Fortification, Cloghaneleesh, Co. Kerry
Co. Kerry |
Military Buildings
What survives at Cloghaneleesh in north Kerry is not quite a castle and not quite an earthwork, but something awkwardly in between: a layered defensive complex where medieval stonework, seventeenth-century trenches, and the ghost of a drawbridge all occupy the same peninsula.
The site, known historically as Ballingarry Castle, sits on a promontory, and its basic logic follows that of an Iron Age promontory fort, a type of enclosure that uses the natural sea cliffs on three sides and concentrates its defences at the narrow landward neck. The earliest visible element is a semi-circular bank on the mainland side, roughly 120 metres long and 10 metres wide, which dates the site's origins to around 1280.
That earliest phase is associated with the Cantillon family, who appear to have adapted the promontory fort form into something resembling a gatehoused curtain wall. The Cantillons held the land until 1585, when Ballingarry and their other territories were granted to a George Isham, who collected rents without disturbing the existing occupants. Things grew considerably more violent by 1602, when Garrett Roe Stack, brother-in-law to Lord Kerry, garrisoned the castle, prompting Sir Charles Wilmot to lay siege for over a year. In 1603, Gerald Mac Morris surrendered and was executed along with several of the garrison's leaders. The site's next major chapter belongs to Colonel David Crosbie, a loyalist who came into possession of Ballingarry during the Cromwellian wars and set about refortifying it. According to Charles Smith, writing in 1756, Crosbie built a small castle and extended the fortress with two long trenches radiating out in a V-shape from a turret on the landward side. A fosse, meaning a defensive ditch, runs along the interior of each trench; the north-west trench extends for around 120 metres and the north-east for around 175 metres, the latter originally terminating at a watchtower on the cliff edge that has since vanished entirely. Crosbie also settled English families on the peninsula and relied on his ally Lord Inchiquin of Clare to keep the garrison supplied with food and ammunition. Despite all of this, the fortification fell on 15 February 1645, when a Sergeant James Kelly lowered the drawbridge and let the besieging Irish forces in. Crosbie, seriously ill at the time, was taken to Ballybeggan Castle near Tralee to be executed, but was rescued through the intervention of his niece Katherine MacGillicuddy and two nephews who held the rank of colonel. He recovered his estates in 1651 and died seven years later, buried at Ardfert.

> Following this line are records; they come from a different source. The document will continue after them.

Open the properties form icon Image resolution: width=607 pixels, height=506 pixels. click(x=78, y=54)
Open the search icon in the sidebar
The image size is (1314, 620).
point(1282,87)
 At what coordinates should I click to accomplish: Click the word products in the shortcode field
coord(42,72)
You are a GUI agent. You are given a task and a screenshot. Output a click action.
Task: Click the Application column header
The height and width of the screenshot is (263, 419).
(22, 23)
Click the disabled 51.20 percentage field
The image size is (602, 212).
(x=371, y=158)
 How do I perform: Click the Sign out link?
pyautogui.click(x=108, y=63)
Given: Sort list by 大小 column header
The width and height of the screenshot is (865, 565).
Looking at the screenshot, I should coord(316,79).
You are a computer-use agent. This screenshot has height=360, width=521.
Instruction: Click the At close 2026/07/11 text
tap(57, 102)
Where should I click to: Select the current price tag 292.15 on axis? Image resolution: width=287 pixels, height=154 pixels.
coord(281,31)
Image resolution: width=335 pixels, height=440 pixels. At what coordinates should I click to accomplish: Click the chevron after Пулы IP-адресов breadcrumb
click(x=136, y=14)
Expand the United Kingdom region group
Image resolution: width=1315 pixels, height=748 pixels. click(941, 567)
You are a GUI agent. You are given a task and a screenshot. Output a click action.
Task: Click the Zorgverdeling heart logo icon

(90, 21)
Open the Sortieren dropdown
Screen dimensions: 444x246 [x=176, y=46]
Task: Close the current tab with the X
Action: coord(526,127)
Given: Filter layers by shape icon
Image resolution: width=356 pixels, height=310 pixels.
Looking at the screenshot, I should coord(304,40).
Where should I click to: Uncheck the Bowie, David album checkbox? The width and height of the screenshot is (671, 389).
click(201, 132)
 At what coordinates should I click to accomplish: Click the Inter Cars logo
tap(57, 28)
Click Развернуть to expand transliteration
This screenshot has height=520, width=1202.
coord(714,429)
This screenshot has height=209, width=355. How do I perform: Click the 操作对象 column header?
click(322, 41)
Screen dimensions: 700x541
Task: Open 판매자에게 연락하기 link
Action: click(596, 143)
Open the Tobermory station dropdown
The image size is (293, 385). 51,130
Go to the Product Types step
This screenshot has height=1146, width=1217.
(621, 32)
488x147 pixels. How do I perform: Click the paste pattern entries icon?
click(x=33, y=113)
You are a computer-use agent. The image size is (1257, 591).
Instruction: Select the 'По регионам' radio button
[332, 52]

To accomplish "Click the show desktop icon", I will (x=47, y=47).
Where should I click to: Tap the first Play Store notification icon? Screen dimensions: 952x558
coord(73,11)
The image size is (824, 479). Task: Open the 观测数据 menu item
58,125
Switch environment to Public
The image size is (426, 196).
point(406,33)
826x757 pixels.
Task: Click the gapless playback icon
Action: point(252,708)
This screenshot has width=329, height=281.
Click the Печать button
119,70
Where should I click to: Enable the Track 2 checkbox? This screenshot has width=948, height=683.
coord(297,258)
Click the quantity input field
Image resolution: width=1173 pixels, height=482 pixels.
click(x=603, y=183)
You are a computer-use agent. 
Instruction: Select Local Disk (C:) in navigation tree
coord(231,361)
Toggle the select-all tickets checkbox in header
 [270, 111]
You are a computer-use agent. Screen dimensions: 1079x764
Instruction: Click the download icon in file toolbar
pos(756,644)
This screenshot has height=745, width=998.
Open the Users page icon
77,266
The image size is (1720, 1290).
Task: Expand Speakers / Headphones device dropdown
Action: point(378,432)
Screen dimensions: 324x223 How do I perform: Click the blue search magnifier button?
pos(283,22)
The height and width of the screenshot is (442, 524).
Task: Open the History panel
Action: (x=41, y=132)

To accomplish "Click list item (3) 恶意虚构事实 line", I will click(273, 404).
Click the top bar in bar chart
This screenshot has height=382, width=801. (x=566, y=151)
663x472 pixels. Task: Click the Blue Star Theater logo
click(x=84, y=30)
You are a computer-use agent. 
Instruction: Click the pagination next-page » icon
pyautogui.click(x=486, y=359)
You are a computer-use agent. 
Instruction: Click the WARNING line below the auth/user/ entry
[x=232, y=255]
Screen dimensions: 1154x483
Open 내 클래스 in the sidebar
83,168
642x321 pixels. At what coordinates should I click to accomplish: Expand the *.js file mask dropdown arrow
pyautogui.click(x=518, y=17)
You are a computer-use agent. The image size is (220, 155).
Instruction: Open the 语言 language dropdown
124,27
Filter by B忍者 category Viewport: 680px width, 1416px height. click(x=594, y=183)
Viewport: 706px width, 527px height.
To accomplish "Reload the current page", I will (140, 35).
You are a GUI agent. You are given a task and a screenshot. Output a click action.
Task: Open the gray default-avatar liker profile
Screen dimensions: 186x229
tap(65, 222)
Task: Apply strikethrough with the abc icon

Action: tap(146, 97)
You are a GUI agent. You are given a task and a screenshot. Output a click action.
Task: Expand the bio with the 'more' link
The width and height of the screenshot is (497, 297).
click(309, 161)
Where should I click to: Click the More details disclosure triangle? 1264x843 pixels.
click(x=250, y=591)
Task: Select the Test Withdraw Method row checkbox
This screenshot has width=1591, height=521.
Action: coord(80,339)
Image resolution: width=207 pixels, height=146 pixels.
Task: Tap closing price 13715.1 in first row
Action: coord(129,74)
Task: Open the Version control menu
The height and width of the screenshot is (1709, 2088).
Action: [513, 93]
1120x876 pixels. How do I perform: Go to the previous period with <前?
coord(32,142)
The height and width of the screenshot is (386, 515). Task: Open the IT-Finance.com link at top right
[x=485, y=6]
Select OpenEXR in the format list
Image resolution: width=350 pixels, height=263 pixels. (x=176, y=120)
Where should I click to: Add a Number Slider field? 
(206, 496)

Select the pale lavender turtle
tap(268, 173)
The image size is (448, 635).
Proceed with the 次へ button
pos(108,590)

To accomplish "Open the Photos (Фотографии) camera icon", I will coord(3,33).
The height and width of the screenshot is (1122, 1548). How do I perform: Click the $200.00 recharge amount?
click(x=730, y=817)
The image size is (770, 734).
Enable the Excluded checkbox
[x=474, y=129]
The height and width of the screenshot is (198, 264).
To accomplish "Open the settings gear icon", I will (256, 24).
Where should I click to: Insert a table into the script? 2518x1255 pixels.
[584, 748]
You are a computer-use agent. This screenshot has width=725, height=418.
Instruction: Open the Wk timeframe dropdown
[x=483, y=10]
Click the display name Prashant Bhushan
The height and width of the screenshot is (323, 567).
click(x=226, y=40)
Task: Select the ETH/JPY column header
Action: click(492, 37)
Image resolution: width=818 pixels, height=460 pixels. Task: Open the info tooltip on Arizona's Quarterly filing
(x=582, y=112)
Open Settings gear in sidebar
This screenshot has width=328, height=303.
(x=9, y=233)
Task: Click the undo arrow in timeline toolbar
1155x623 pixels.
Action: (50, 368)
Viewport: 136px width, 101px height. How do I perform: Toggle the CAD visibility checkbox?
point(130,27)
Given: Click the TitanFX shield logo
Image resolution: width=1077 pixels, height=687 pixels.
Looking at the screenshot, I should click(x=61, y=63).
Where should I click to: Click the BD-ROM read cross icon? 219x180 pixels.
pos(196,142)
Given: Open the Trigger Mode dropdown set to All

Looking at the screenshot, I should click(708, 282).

What remains on the ground today is a palimpsest of these successive phases. Crosbie's turret still stands in ruined form at around 1.8 metres high, and the V-shaped trenches are legible in the landscape, though a westward extension noted by the antiquary Westropp in 1909 has since been obscured by modern field boundaries. The earlier semi-circular bank is cut through by the later Cromwellian trenches in at least two places, making the stratigraphy of the site visible, if not immediately obvious, to anyone who walks the full extent of the earthworks.